Ed Carpenter, No. 20 Ed Carpenter Racing Chevrolet

  • 2016: 25th Place (5 Starts), Best Finish 18th, Best Start 5th, 0 Top-5, 0 Top-10, 1 Lap Led, 11.2 Avg. Start, 21.8 Avg. Finish
  • 2017: 22nd Place (6 Starts), Best Finish 7th, Best Start 2nd, 0 Top-5, 1 Top-10, 5 Laps Led, 11.3 Avg. Start, 12.3 Avg. Finish

Ed Carpenter’s 2017 season was largely one of frustration, both behind the wheel and as a team owner.

While a respectable turnaround in results occurred – Carpenter finished between seventh and 12th in five of his six oval races after a nightmare season of ending 18th or worse in each of his 2016 starts – this is still not what he sets out to strive for in the races he does.

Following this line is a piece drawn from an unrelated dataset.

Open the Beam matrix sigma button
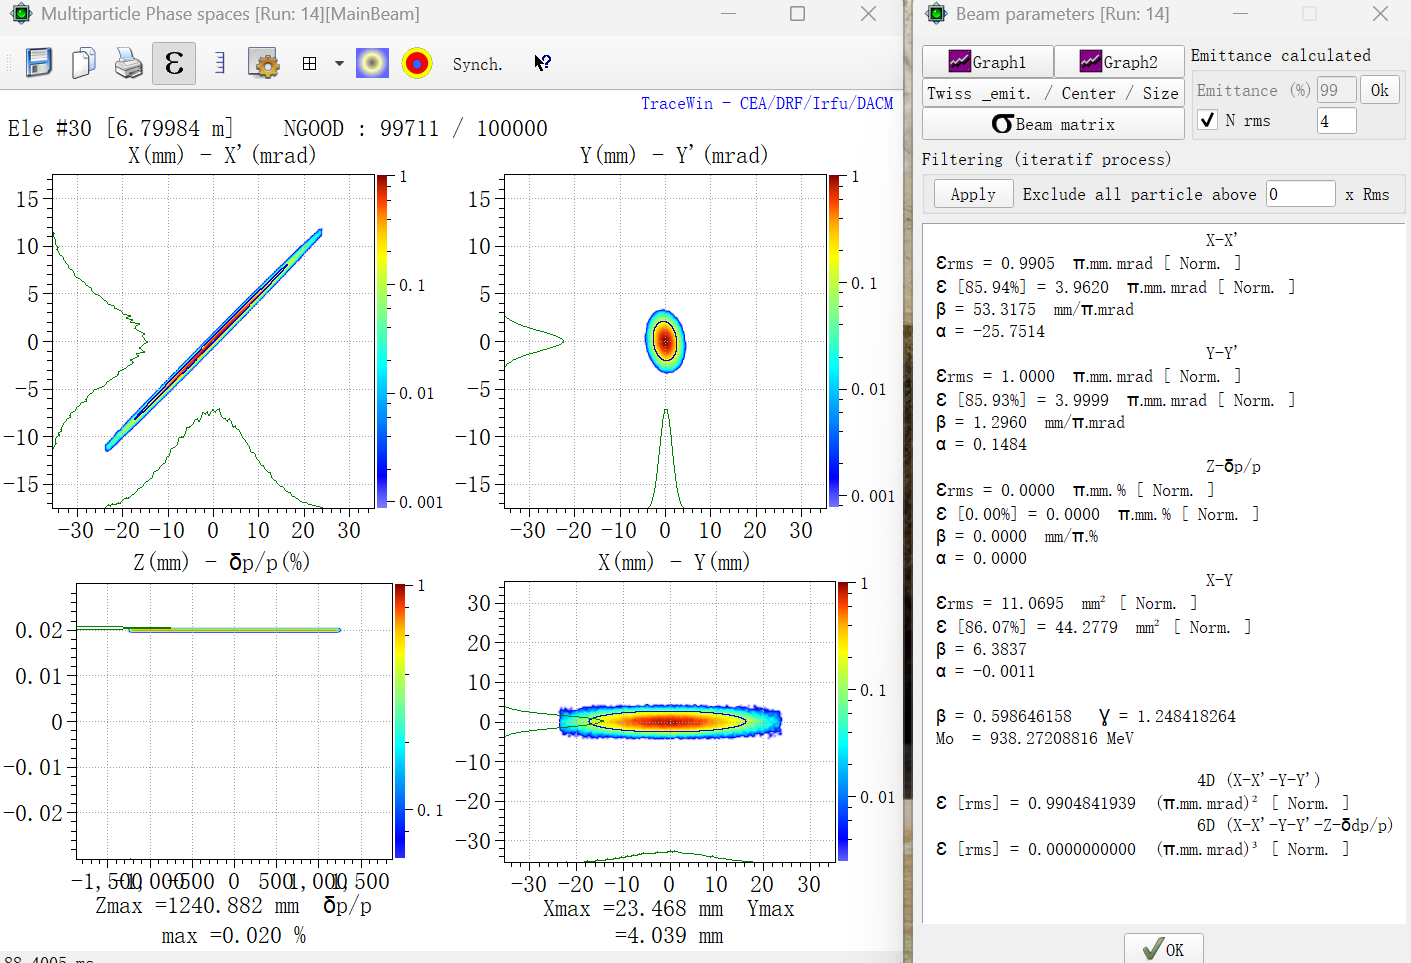 click(1052, 124)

Lost opportunities loomed larger than any official result he or the Ed Carpenter Racing team achieved.

Carpenter and new teammate JR Hildebrand, in for the departed Josef Newgarden, dominated preseason testing in Phoenix but Hildebrand could only muster third in the race, Carpenter a season-best seventh. Then at Indianapolis, Carpenter (second) and Hildebrand (sixth) flew the flag for Chevrolet in qualifying and practice pace, but they fell to 11th and 16th on race day owing to a front-wing change and late-race penalty for passing before a restart.

Both drivers got collected in incidents at Texas. Hildebrand qualified and finished a season-best second in Iowa but that result came only after the ECR crew rebuilt his car from a crash in practice. Then Carpenter had a practice crash in Pocono and despite a rapid rebuild, they missed the clock to qualify by mere minutes and were unable to do so. Carpenter’s spin on a slick Gateway track at the start of the race sent him over Will Power’s nose assembly in one of the scarier looking incidents of the year, although fortunately he was OK.

In a similar refrain as we often write, it’s not that Carpenter’s lost his ability to drive and he remains one of the series’ savviest and smartest people in the paddock. There have been a lot of extenuating circumstances of late, and it almost felt as though this team had “empty nest” components. Since September, Carpenter has had to secure his team’s future with a move away from its Speedway, Ind. shop, line up Spencer Pigot for a full-time drive replacing Hildebrand in the No. 21 car, find a new road/street course driver in the No. 20 car, and manage both driving and owning himself.